Red Hat Bugzilla – Bug 1291172
systemctl restart/start sshd shows no error if start fails
Last modified: 2016-11-16 14:26:24 EST
Description of problem: systemctl restart|start sshd show no error message if restart/start fails. [root@xevws029 ~]# systemctl start sshd [root@xevws029 ~]# [root@xevws029 ~]# systemctl status sshd ● sshd.service - OpenSSH server daemon Loaded: loaded (/usr/lib/systemd/system/sshd.service; enabled; vendor preset: enabled) Active: activating (auto-restart) (Result: exit-code) since Fri 2015-12-11 10:13:31 CET; 6s ago Docs: man:sshd(8) man:sshd_config(5) Process: 38753 ExecStart=/usr/sbin/sshd -D $OPTIONS (code=exited, status=255) Main PID: 38753 (code=exited, status=255) CGroup: /system.slice/sshd.service ├─38552 sshd: root@pts/0 ├─38556 -bash └─38754 systemctl status sshd Dec 11 10:13:31 xevws029.xeop.de systemd[1]: Unit sshd.service entered failed state. Dec 11 10:13:31 xevws029.xeop.de systemd[1]: sshd.service failed. Start failed because of a wrong sshd_config. But systemctl should show if a start has failed. Version-Release number of selected component (if applicable): Latest RHEL7.2 RPM. How reproducible: Put invalid configuration directive into sshd_config, restart the server. No error message is printed on stdout. Check server status and see that the server is actually not running. Steps to Reproduce: 1. 2. 3. Actual results: Expected results: Additional info: I think the problem is the "Type=simple" parameter which is used when the type is not explicitly defined. I think "Type=forking" would be a better match here.

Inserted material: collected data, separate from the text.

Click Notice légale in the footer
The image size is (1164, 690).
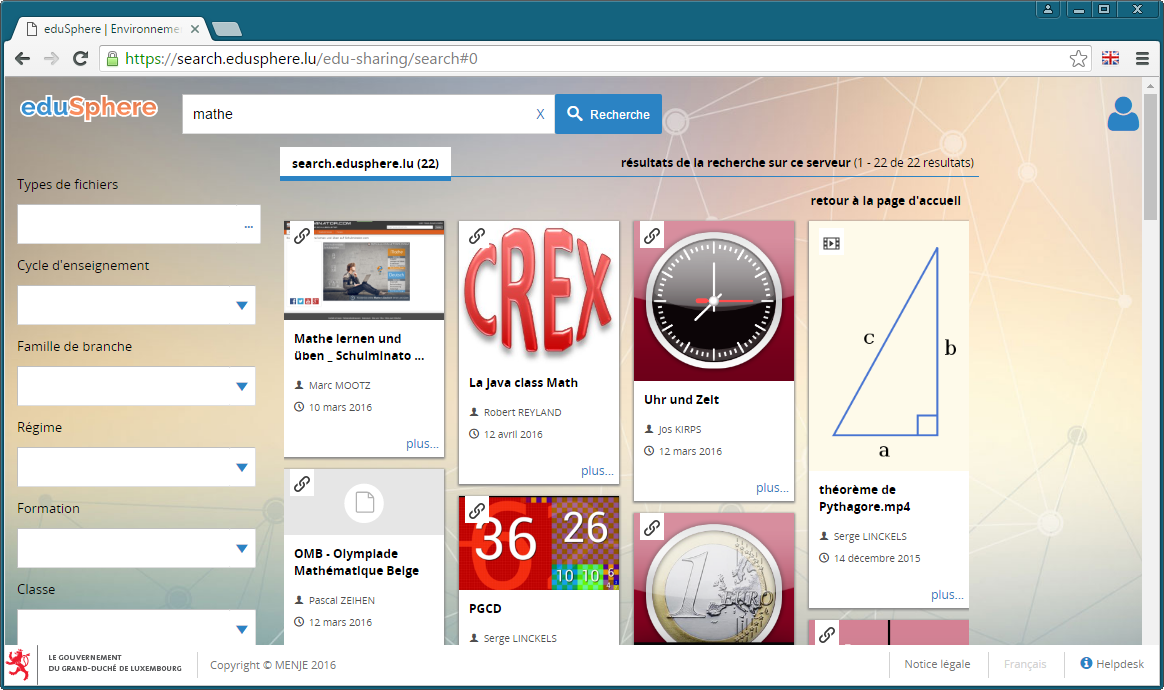click(x=937, y=664)
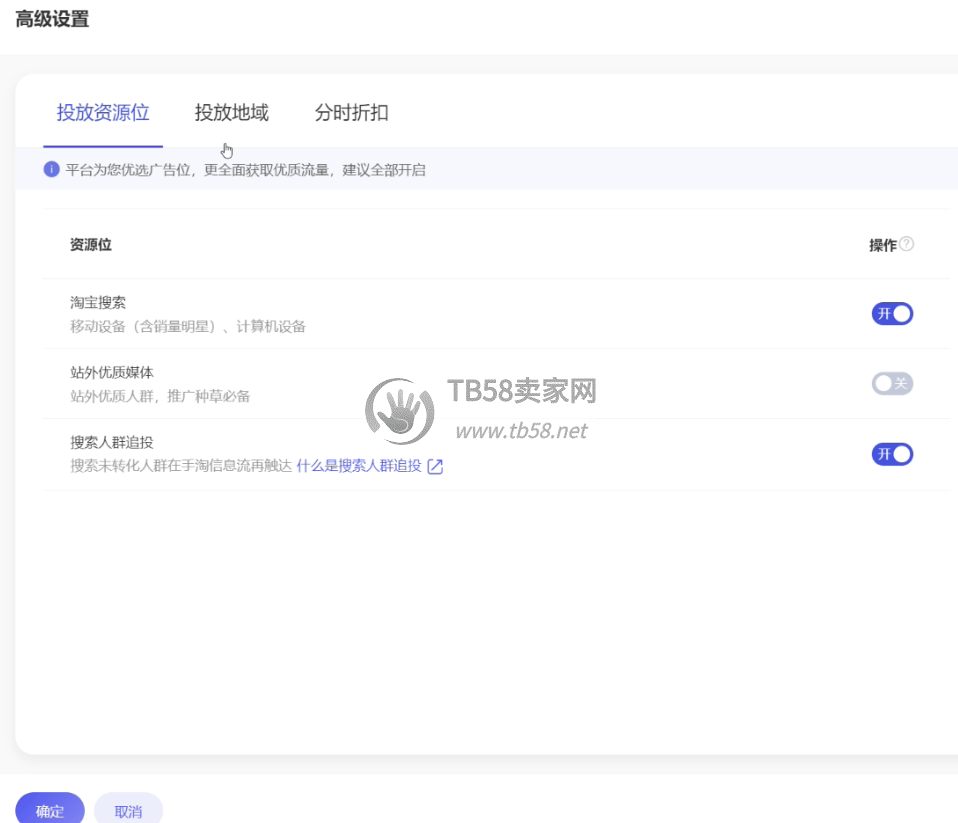Screen dimensions: 958x823
Task: Select the 分时折扣 tab
Action: pyautogui.click(x=351, y=113)
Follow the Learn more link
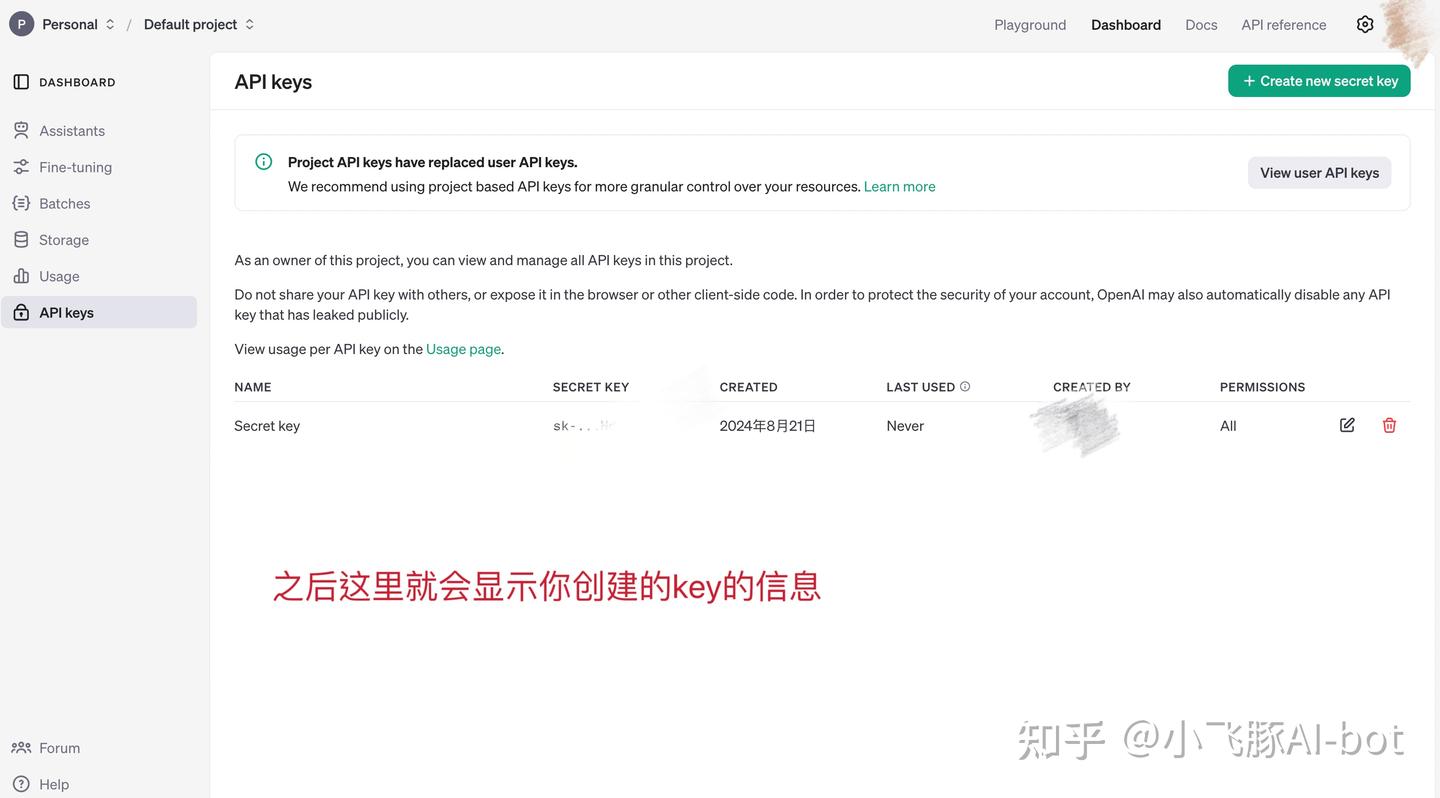Image resolution: width=1440 pixels, height=798 pixels. click(x=899, y=185)
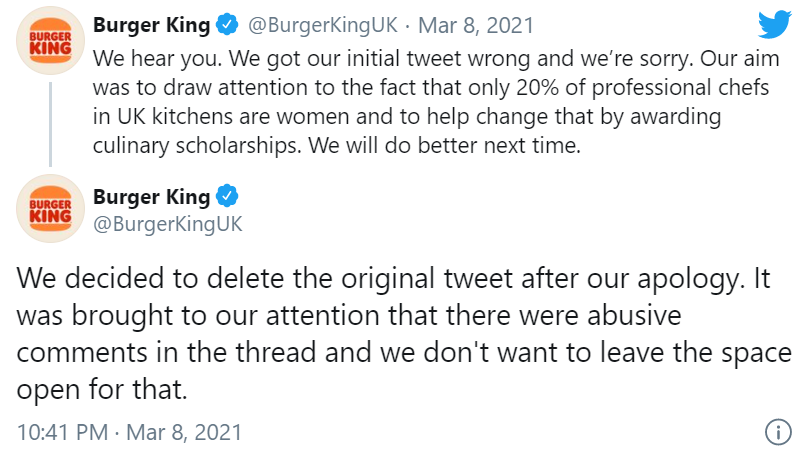This screenshot has height=461, width=807.
Task: Visit @BurgerKingUK handle under the reply name
Action: tap(167, 224)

(In reply to Thorsten Scherf from comment #0) > I think the problem is the "Type=simple" parameter which is used when the > type is not explicitly defined. I think "Type=forking" would be a better > match here. It probably doesn't matter if a service is forking or simple in this case. 'Type=simple' is used with '/usr/sbind/sshd -D' as it's simpler for systemd to track a main sshd process which doesn't do fork() & exec(). But we could change sshd.service to run '/usr/sbin/sshd -t' before the sshd daemon: # cat /etc/systemd/system/sshd.service.d/execstartpre.conf [Service] ExecStartPre=/usr/sbin/sshd -t $OPTIONS # echo "NonSense 1" >> /etc/ssh/sshd_config # systemctl restart sshd Job for sshd.service failed. See 'systemctl status sshd.service' and 'journalctl -xn' for details.
(In reply to Petr Lautrbach from comment #2) > It probably doesn't matter if a service is forking or simple in this case. > 'Type=simple' is used with '/usr/sbind/sshd -D' as it's simpler for systemd > to track a main sshd process which doesn't do fork() & exec(). I don't know, but setting Type=forking helps systemctl to report errors (unlike the simple one). But it does not suit the description of the daemon behavior from manual pages and changing invocation is probably not a thing we would like to do. > But we could change sshd.service to run '/usr/sbin/sshd -t' before the sshd > daemon This is actually good idea. The ExecStartPre makes the service fail hard if there is problem only in config, but it is checking the config fwice twice with every start. I was also thinking about possibility to differentiate exit status for wrong configuration and let service fail hard. If I set RestartPreventExitStatus=255 "systemctl start sshd" is still not returning any failure, but the service is in failed state (instead of activating as before). It looks for me like systemd problem. I think some insight from systemd maintainers would be useful.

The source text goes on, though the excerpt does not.